Work instruction: Would you please return the lines of the entries below starting at the line that has "Cultura (705, 1319)" and ending at the line that has "CÔNG TY TNHH SX TM MINH CHẤT (426, 590)", both included, exactly as they are?

Information supplied: Begin

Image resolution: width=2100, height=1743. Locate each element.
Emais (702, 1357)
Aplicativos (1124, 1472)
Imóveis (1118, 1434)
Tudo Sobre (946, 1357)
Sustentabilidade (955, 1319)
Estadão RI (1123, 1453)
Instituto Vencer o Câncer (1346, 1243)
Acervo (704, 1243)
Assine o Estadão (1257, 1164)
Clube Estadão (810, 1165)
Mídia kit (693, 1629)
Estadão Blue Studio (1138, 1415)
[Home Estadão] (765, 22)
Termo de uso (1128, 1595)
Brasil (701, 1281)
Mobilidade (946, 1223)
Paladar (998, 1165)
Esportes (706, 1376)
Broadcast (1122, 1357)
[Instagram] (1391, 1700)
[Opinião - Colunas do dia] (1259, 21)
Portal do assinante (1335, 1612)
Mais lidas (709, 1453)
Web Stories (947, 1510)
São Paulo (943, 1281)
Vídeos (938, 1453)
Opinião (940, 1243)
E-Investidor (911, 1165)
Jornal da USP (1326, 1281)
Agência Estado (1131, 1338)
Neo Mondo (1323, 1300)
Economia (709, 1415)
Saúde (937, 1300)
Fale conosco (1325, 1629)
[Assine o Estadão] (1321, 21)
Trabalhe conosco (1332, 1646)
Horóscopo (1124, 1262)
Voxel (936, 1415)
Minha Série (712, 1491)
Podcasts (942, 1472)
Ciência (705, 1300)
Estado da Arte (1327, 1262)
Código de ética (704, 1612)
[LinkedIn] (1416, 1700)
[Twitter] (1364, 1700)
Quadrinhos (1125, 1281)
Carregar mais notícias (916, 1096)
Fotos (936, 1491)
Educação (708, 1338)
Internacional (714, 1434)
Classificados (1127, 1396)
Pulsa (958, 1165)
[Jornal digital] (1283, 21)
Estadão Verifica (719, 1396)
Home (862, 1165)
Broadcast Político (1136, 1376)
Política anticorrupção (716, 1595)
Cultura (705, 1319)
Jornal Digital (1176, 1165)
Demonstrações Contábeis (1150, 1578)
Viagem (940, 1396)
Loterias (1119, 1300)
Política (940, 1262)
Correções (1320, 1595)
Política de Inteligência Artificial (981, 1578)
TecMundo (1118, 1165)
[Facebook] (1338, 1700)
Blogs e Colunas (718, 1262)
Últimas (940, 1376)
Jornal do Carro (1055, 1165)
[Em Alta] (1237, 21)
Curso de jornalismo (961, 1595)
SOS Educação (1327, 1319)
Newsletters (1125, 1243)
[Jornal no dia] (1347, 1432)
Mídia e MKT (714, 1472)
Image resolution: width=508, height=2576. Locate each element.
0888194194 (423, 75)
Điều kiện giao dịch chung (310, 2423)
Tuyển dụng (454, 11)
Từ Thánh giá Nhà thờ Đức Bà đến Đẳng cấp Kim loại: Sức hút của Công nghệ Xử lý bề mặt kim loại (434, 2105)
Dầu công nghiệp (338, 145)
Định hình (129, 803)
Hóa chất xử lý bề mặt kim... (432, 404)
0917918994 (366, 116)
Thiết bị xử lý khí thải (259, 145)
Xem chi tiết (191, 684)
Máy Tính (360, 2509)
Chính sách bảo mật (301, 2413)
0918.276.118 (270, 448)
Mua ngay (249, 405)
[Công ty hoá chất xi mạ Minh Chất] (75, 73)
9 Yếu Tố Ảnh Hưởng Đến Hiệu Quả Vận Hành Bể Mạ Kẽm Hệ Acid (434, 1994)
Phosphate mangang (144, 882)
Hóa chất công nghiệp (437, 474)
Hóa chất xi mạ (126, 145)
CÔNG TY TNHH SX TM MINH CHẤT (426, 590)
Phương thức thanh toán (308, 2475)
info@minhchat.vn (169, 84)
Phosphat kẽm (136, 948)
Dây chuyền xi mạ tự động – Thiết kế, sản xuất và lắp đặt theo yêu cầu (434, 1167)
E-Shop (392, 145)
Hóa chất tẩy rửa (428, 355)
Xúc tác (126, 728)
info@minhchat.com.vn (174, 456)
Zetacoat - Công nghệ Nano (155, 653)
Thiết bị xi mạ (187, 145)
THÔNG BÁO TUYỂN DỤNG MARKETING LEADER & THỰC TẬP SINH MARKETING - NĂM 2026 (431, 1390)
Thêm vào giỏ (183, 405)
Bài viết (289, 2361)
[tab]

Information supplied: End

Reply to the task:
Cultura (705, 1319)
Jornal Digital (1176, 1165)
Demonstrações Contábeis (1150, 1578)
Viagem (940, 1396)
Loterias (1119, 1300)
Política (940, 1262)
Correções (1320, 1595)
Política de Inteligência Artificial (981, 1578)
TecMundo (1118, 1165)
[Facebook] (1338, 1700)
Blogs e Colunas (718, 1262)
Últimas (940, 1376)
Jornal do Carro (1055, 1165)
[Em Alta] (1237, 21)
Curso de jornalismo (961, 1595)
SOS Educação (1327, 1319)
Newsletters (1125, 1243)
[Jornal no dia] (1347, 1432)
Mídia e MKT (714, 1472)
Image resolution: width=508, height=2576. Locate each element.
0888194194 (423, 75)
Điều kiện giao dịch chung (310, 2423)
Tuyển dụng (454, 11)
Từ Thánh giá Nhà thờ Đức Bà đến Đẳng cấp Kim loại: Sức hút của Công nghệ Xử lý bề mặt kim loại (434, 2105)
Dầu công nghiệp (338, 145)
Định hình (129, 803)
Hóa chất xử lý bề mặt kim... (432, 404)
0917918994 (366, 116)
Thiết bị xử lý khí thải (259, 145)
Xem chi tiết (191, 684)
Máy Tính (360, 2509)
Chính sách bảo mật (301, 2413)
0918.276.118 (270, 448)
Mua ngay (249, 405)
[Công ty hoá chất xi mạ Minh Chất] (75, 73)
9 Yếu Tố Ảnh Hưởng Đến Hiệu Quả Vận Hành Bể Mạ Kẽm Hệ Acid (434, 1994)
Phosphate mangang (144, 882)
Hóa chất công nghiệp (437, 474)
Hóa chất xi mạ (126, 145)
CÔNG TY TNHH SX TM MINH CHẤT (426, 590)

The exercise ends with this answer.